▸ EXTRACTED DATA
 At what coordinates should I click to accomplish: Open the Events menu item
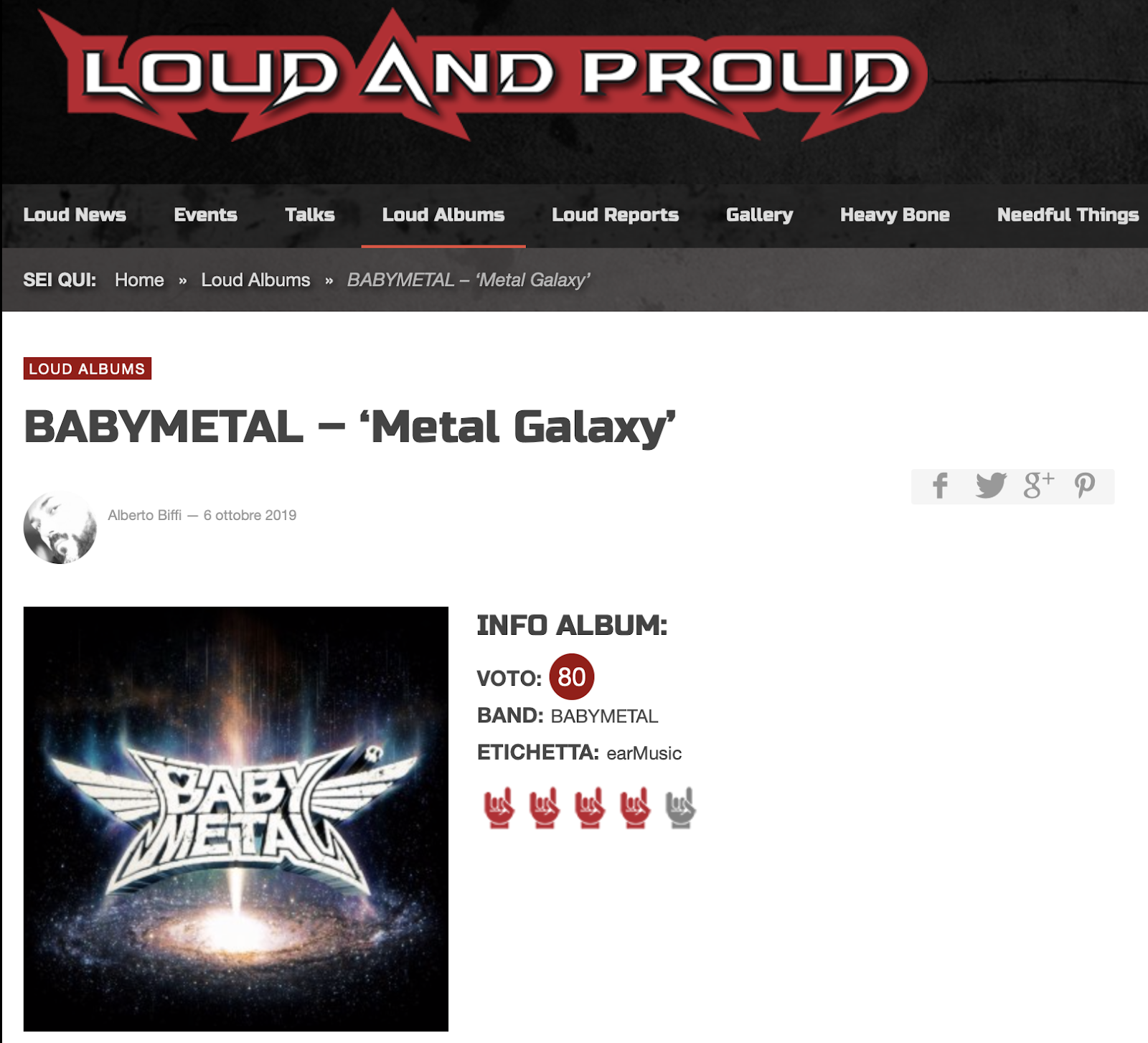205,214
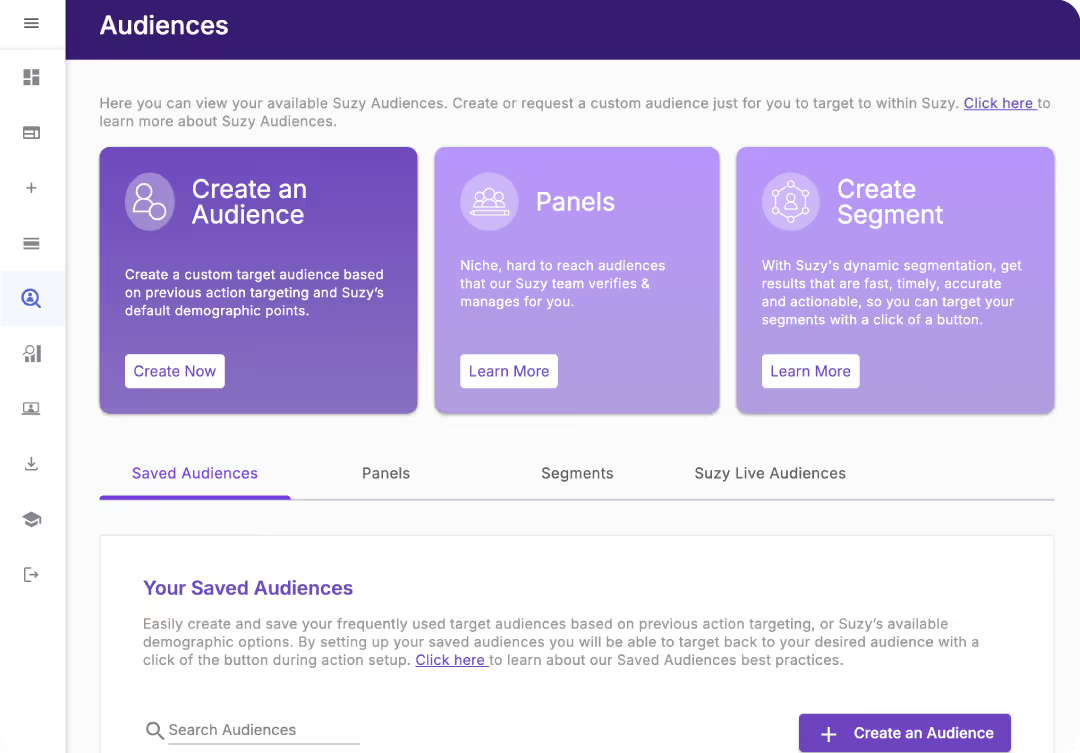Select the list icon in the sidebar
Viewport: 1080px width, 753px height.
pyautogui.click(x=31, y=243)
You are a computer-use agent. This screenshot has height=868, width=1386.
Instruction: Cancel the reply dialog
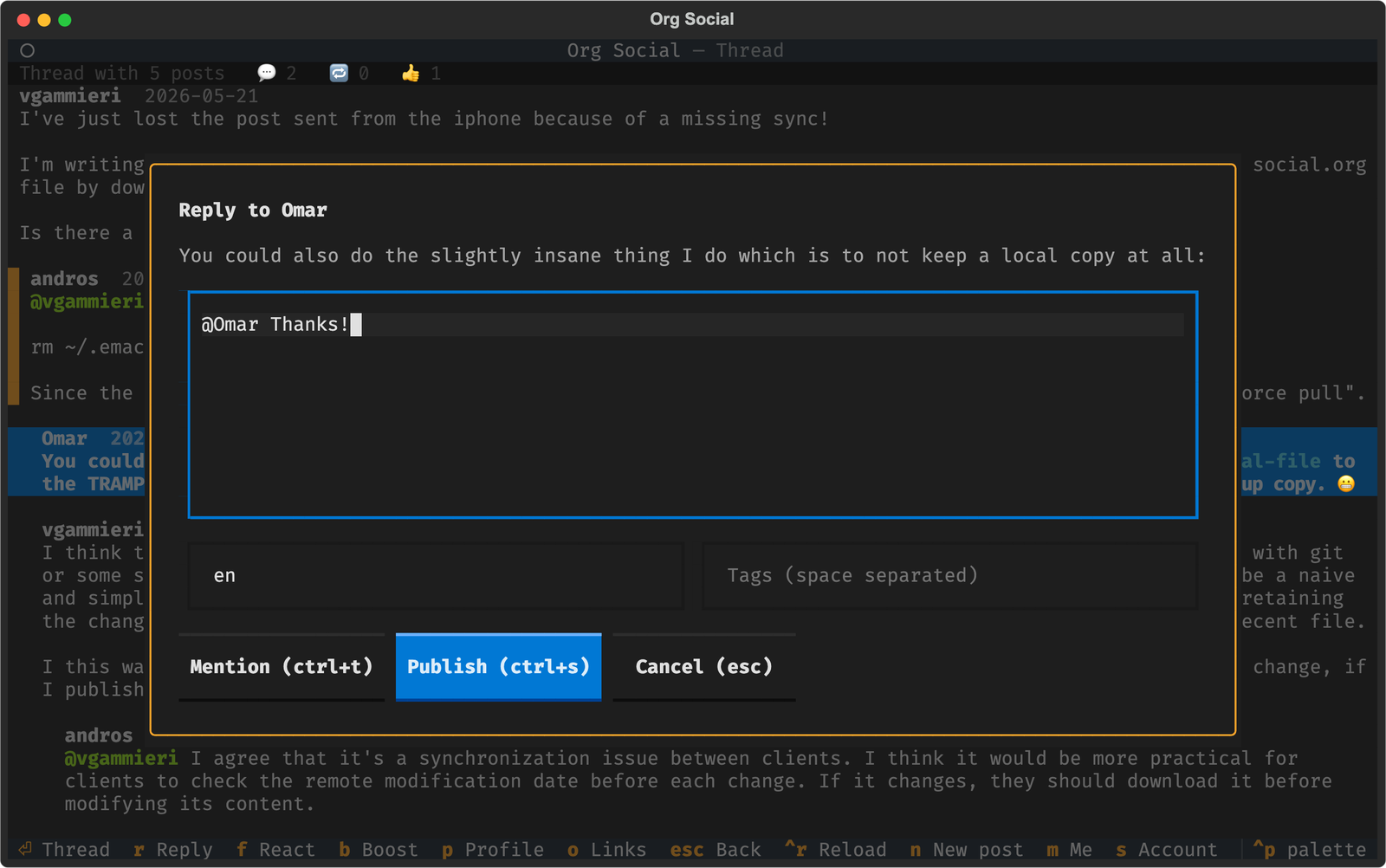[703, 666]
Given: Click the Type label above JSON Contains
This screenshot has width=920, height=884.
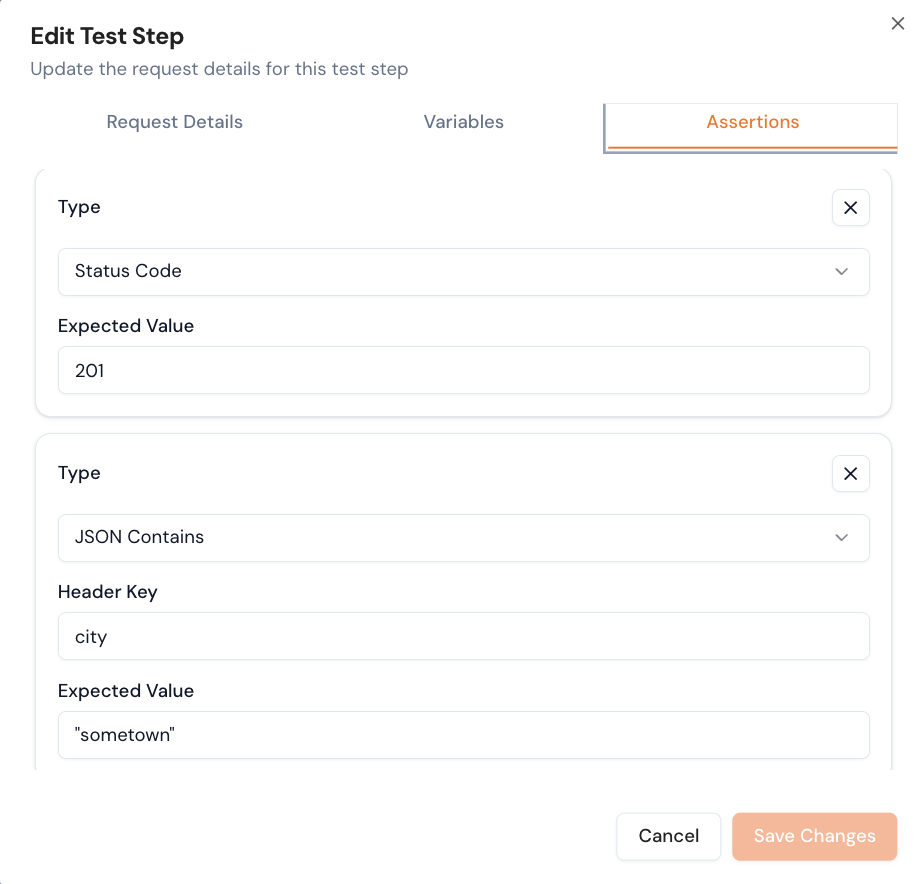Looking at the screenshot, I should pos(79,473).
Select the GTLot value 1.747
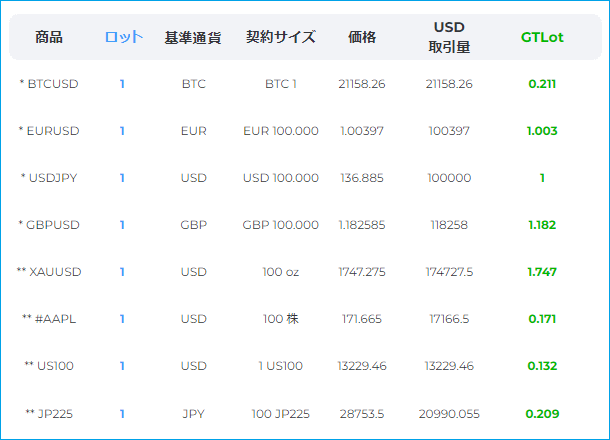 click(542, 272)
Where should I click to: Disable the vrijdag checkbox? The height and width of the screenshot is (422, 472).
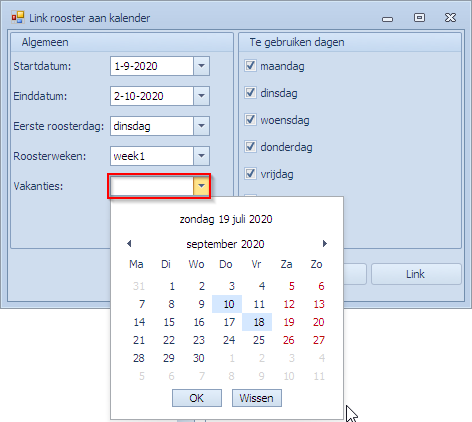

▸ REQUIRED ACTION
Only the pictures are dropped. Otherwise, write out the listing exactly.

▸ RESULT FOR THIS EXERCISE
 At what coordinates should I click to accomplish: Open the Events menu item
205,214
Select the list icon in the sidebar
Viewport: 1080px width, 753px height.
pyautogui.click(x=31, y=243)
You are a computer-use agent. This screenshot has height=868, width=1386.
Instruction: Cancel the reply dialog
[703, 666]
Given: Click the Type label above JSON Contains
This screenshot has width=920, height=884.
Looking at the screenshot, I should pos(79,473).
Select the GTLot value 1.747
 click(542, 272)
Where should I click to: Disable the vrijdag checkbox? The height and width of the screenshot is (422, 472).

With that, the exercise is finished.